Another issue concerns the recent FDA Modernization Act of 1997 (FDAMA). *The act addresses the desirability of pediatric research before new drug approval when a drug is likely to be prescribed for children. The reward for such research is a 6-month prolongation of market exclusivity or patent life, seemingly an important benefit for sponsors. Pediatric research, however, ordinarily first requires evidence from adults that safety and efficacy requirements are met. If such research delays drug approval until the studies are completed, these delays may offset any prolongation of market protection granted.

Although FDAMA set out guidelines for allowing firms to circulate reprints of published articles describing new uses for marketed drugs, these guidelines have not diminished industry's long-standing frustration over the FDA's usual vetoing of such practices. However, the issue has been rendered moot by a recent court decision that this sort of censorship by the FDA deprives firms of their constitutional freedoms. The FDA will almost certainly appeal the decision. If it stands, the FDA's monitoring of reprint dissemination will be closely watched with regard to how the agency differentiates between persuasive scientific data and unjustifiable hype.
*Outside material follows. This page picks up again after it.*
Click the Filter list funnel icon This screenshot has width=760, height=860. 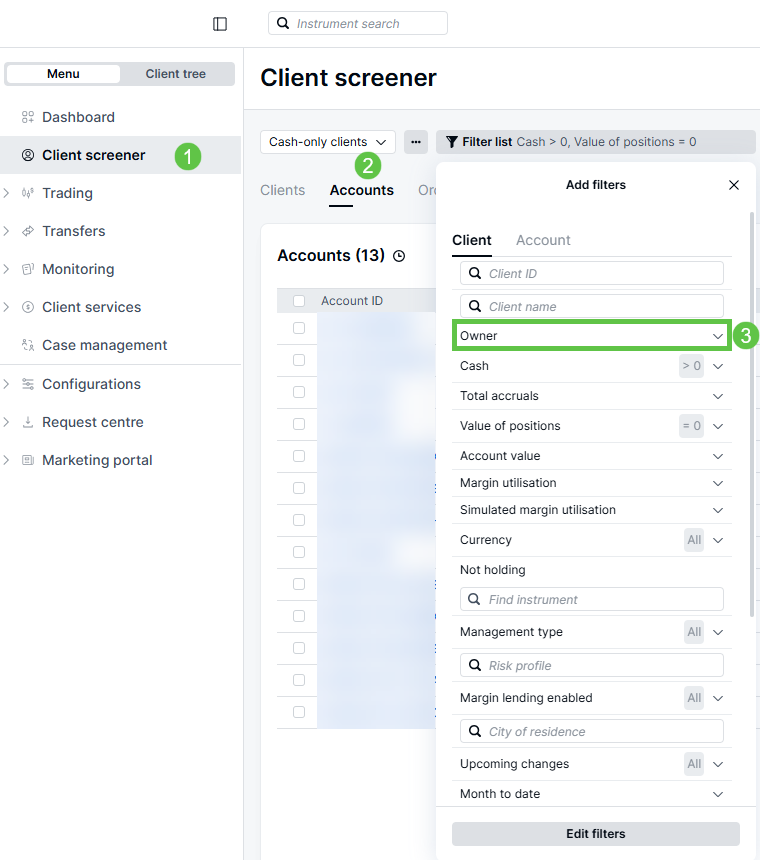452,142
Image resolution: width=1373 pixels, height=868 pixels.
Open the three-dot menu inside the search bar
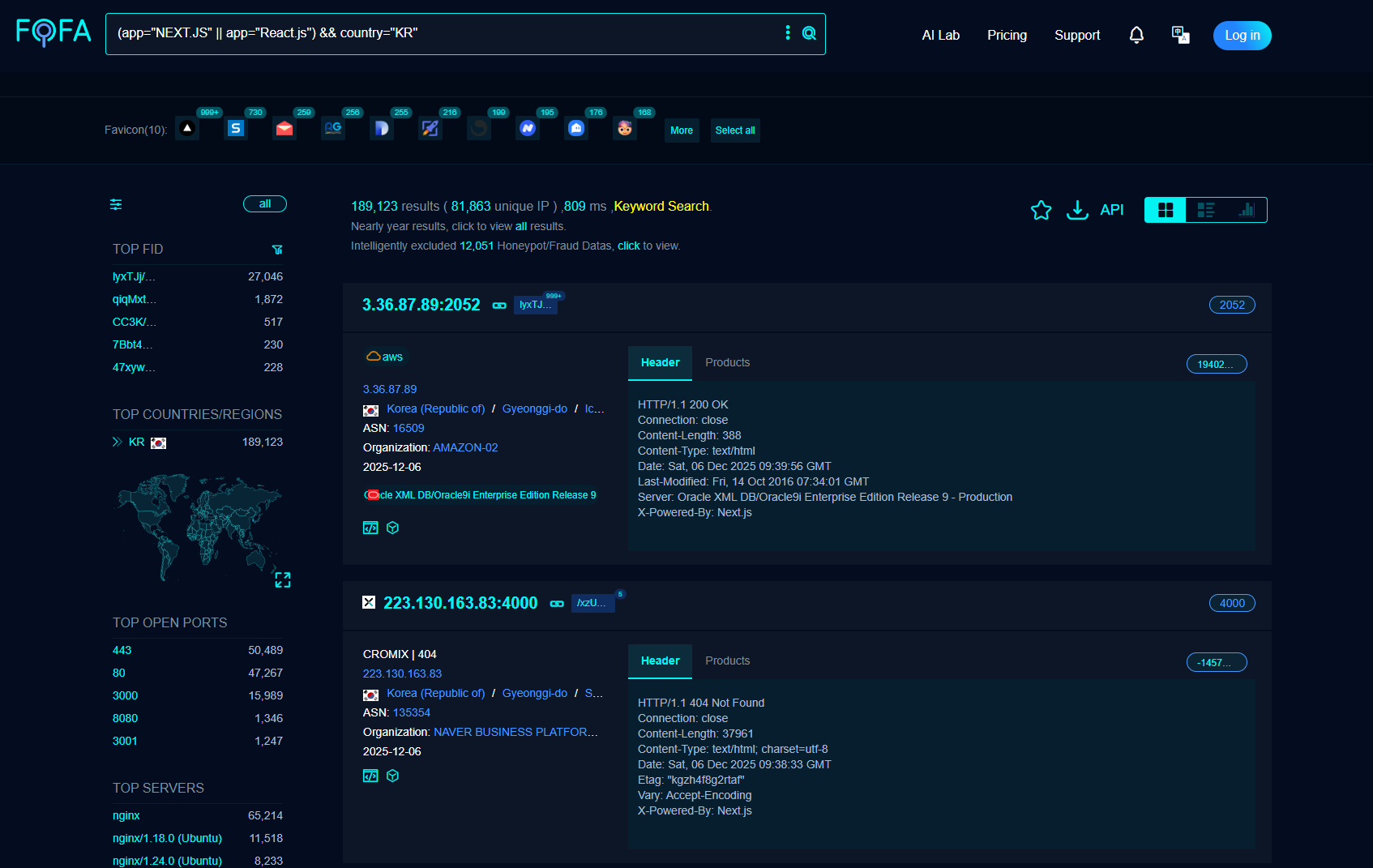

There is a discrepancy in how the agency regulates “direct-to-consumer” advertisements for “traditional” remedies such as St. John's wort and other botanicals and for pharmaceutical products. For traditional remedies, marketing firms are free to advertise their products as they deem appropriate, as long as they make no promise of therapeutic benefit and indicate clearly that the material has not been approved by the FDA for therapeutic use. This level of agency oversight is less stringent than for pharmaceutical compounds, whose health claims must be accompanied by full disclosure of side effects and risks associated with the use of the product. This incongruity is surrealistic and, with the public's growing interest in traditional therapies, may prove troublesome for the FDA.

Other controversial and politically contentious issues facing Henney include regulations dealing with human cloning experiments, tobacco, and the abortifacient RU486, as well as improvements in the agency's system for monitoring adverse drug reactions, the level of funding for internal agency research, and flexibility in the “substantial evidence” standards for drugs used to treat life-threatening illnesses. Another challenge will ensue from President Clinton's recent executive order establishing a high-level council to oversee the U.S. food supply in response to concerns about the frequent outbreaks of illness, some fatal, caused by such harmful food-borne substances as the 0157:H7 strain of E. coli bacteria.

Gaining Senate confirmation has been the first hurdle for Henney, but there will be many more as she settles into her new role.